I remember going to Dairy Queen in Wahiawa. Watching dad drive stick, smoke a cigarette, and eat McDonald’s hamburgers/cheeseburgers simultaneously in that mustard-yellow Toyota Corolla. (I always thought it was interesting that my dad would get both hamburgers and cheeseburgers from McDonalds.)

I remember him sitting on his lazy-boy chair. One of the only luxuries that was purely for dad. A gift from my mom, since dad never asked for anything. She got him the chair a few years before he got sick. I recall him kicking me off the chair, and laughing at me. The cigarette smoke coming out of his nose, like a dragon, and the smoke curling around his upper-arm tough-guy tattoos. My dad was tough. He was a man’s man. A macho dude. John Wayne. The best dad.
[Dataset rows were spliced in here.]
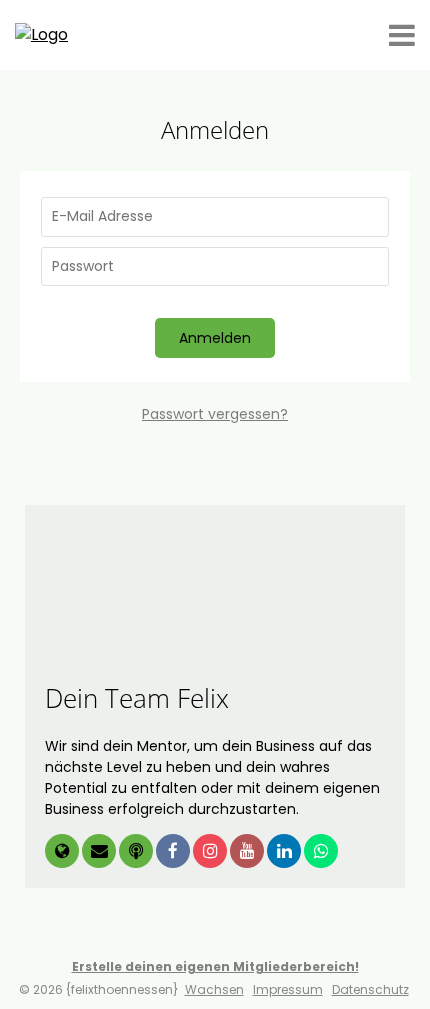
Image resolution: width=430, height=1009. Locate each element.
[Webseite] (63, 852)
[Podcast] (137, 852)
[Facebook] (174, 852)
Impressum (288, 989)
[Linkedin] (285, 852)
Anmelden (215, 338)
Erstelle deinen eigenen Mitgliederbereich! (215, 966)
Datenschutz (370, 989)
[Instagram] (211, 852)
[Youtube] (248, 852)
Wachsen (214, 989)
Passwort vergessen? (215, 414)
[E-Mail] (100, 852)
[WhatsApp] (321, 852)
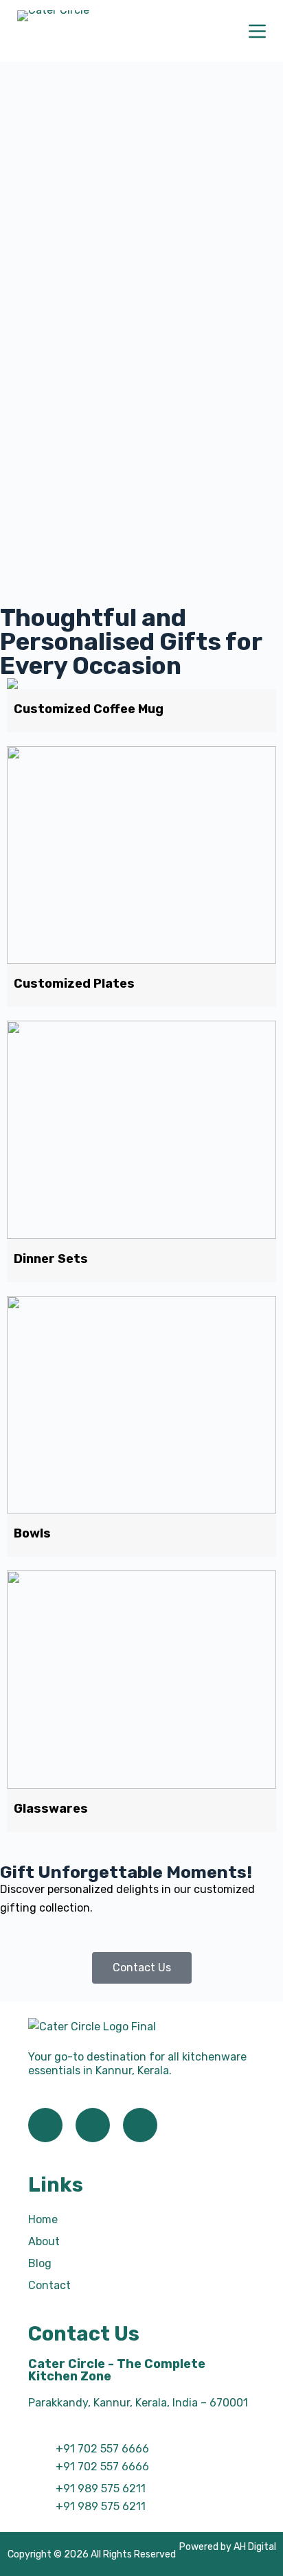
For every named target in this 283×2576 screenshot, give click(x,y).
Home (43, 2219)
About (44, 2241)
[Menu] (257, 31)
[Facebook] (45, 2125)
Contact (49, 2285)
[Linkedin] (140, 2125)
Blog (40, 2263)
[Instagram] (93, 2125)
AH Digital (255, 2547)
He was the man who could build all kinds of things from scratch, do electrical work, and minor plumbing. He was a Local renaissance man. A fly-weight boxer in the Air Force, and a Korean War veteran. He played football and ran with the gypsies in Lualualei. He was the man who could teach my sister calculus in a different way from the textbook.

Even when my dad got sick, he wowed us. He took the driver’s test and passed despite it being administered on a computer, and him having suffered a stroke. He passed the math test and out-scored most of the employees at the Rehab Hospital of the Pacific (according to one of the nurses there). I remember sitting with him and trying to interview him for a class project, and never having the courage to listen to that cassette tape after submitting it. (I got an “A” in that class).

He took care of us. We were able to live off his pension and medical insurance from his 32-year career at Peal Harbor Naval Shipyard. He wanted the best for us.

I thought of him when Karren and I went to Haleiwa Beach Park. He’s a Waianae boy, so his favorite beach is probably west-side, but I remember his love of Hawaii and the sea.

My mom and dad both are in the niche at the National Memorial Cemetery of the Pacific, or “Punchbowl” as most Locals call it. I forgot to go this year. I try to go on 7/17. I missed it last year too, because I was in D.C.

Sorry, dad. I will come see you soon, I promise. And, thank you for everything. I miss you. Aloha ʻoe.